_Task goal_
Exactly the lines from the one containing "Where should I" through the one containing "Task: Click Back to Summary at page bottom" in the listing below are to be copied, with the pictures left out.

_Data to process_
"""
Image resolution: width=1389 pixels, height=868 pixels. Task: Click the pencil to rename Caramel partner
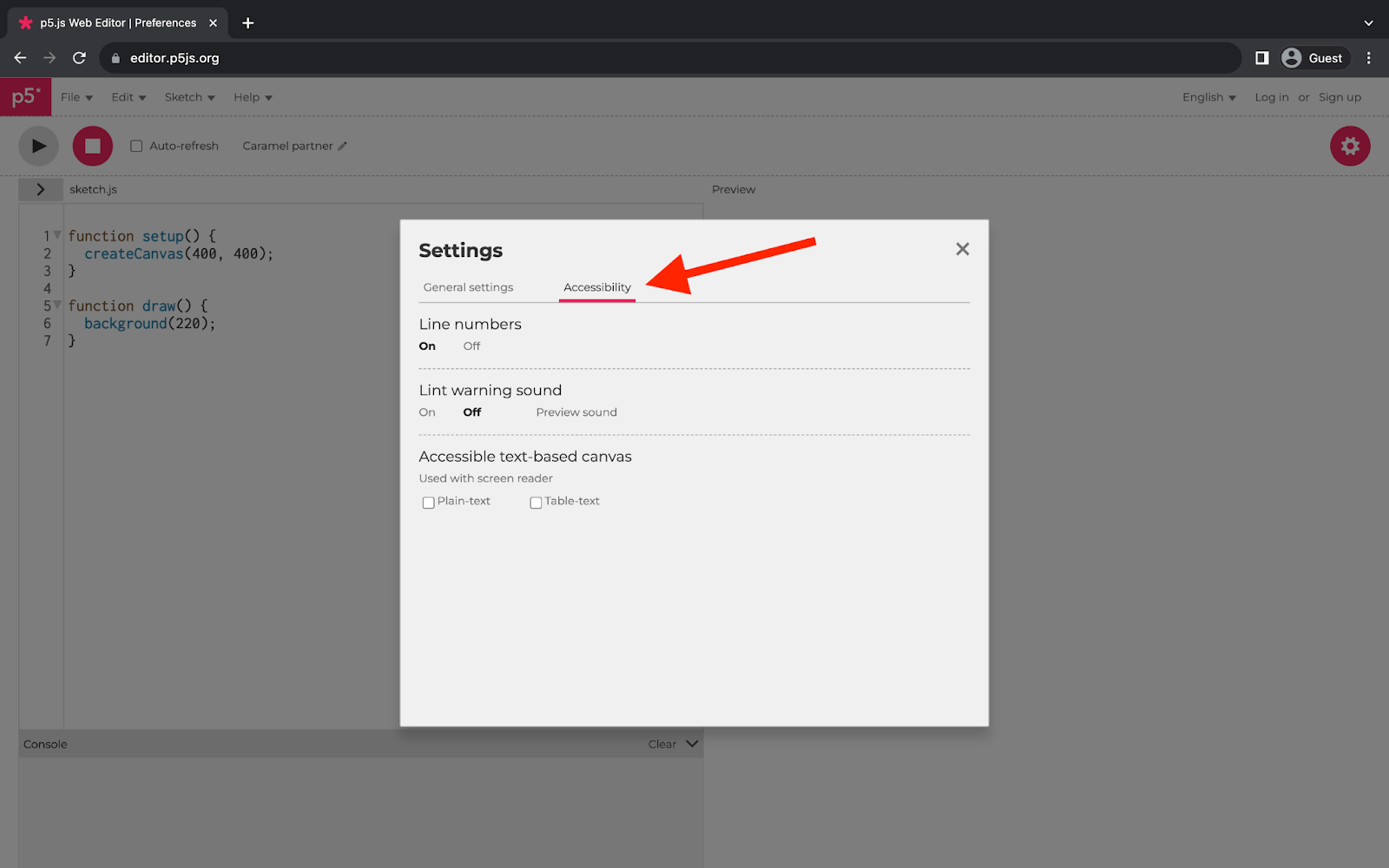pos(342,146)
"""
"""
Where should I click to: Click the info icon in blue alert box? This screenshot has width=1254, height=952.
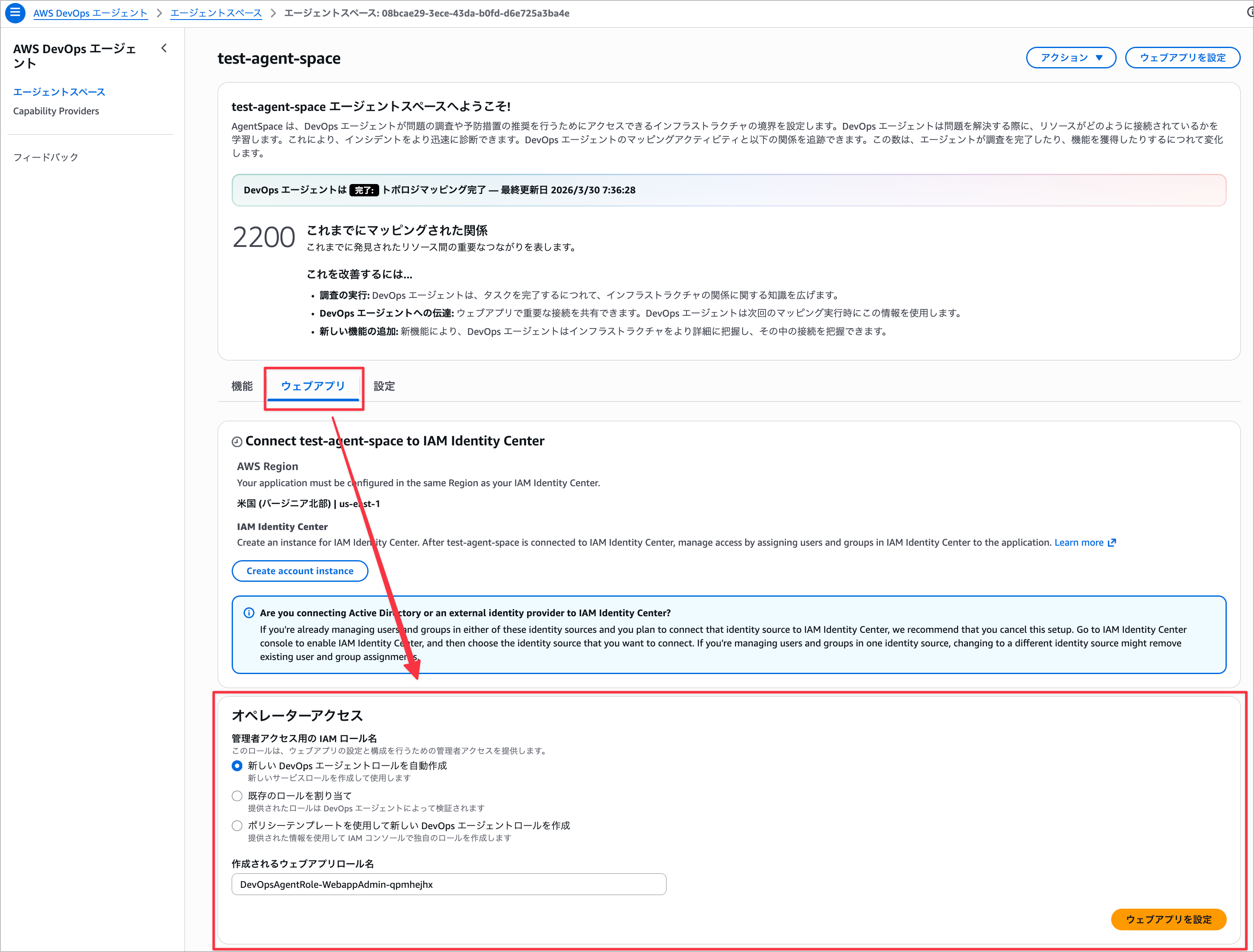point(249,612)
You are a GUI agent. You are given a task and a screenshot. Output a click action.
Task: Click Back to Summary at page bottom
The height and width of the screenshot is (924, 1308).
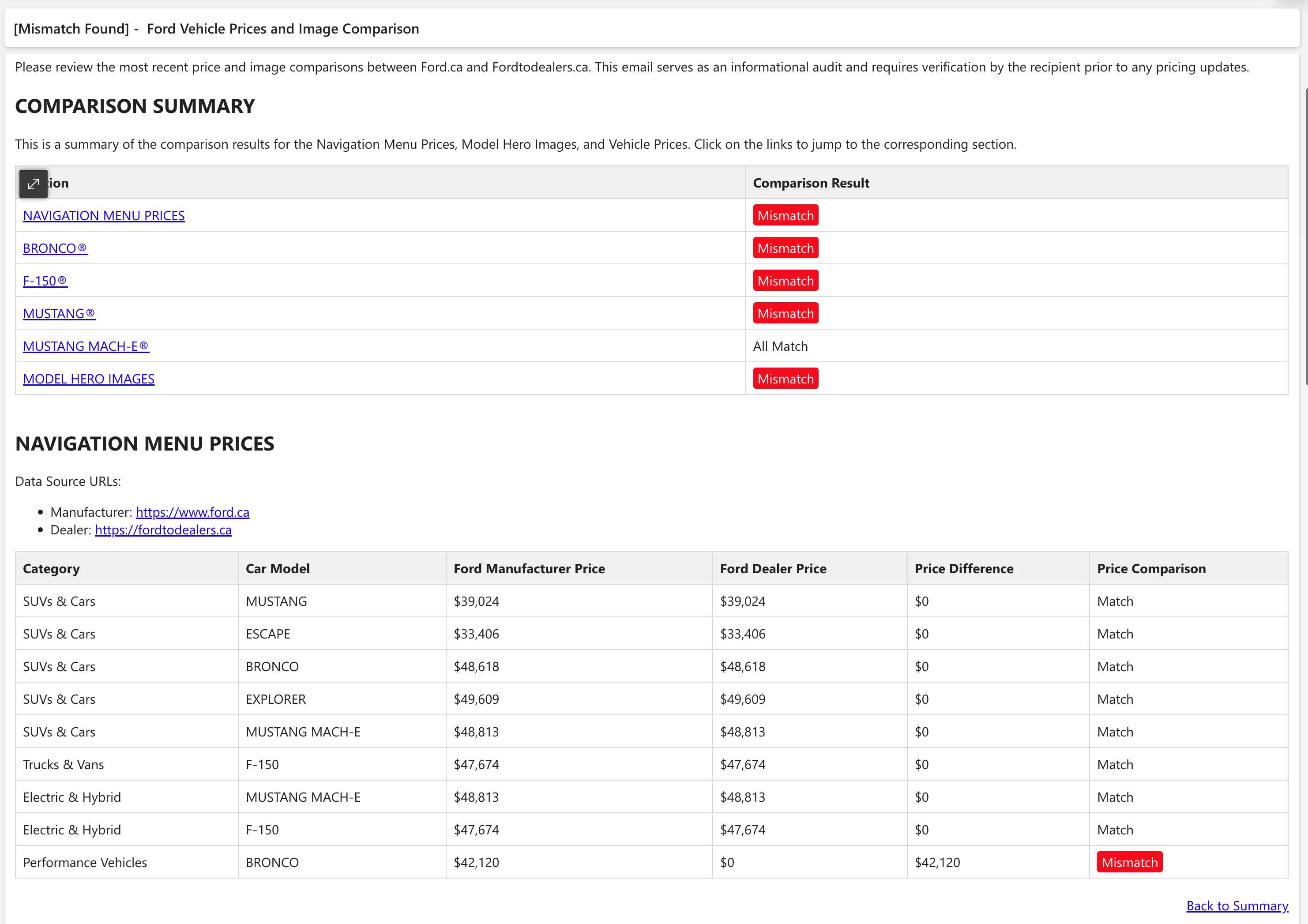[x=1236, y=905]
"""
_Answer box_
Where should I click to: Click the info icon in blue alert box? This screenshot has width=1254, height=952.
point(249,612)
You are a GUI agent. You are given a task and a screenshot. Output a click action.
Task: Click Back to Summary at page bottom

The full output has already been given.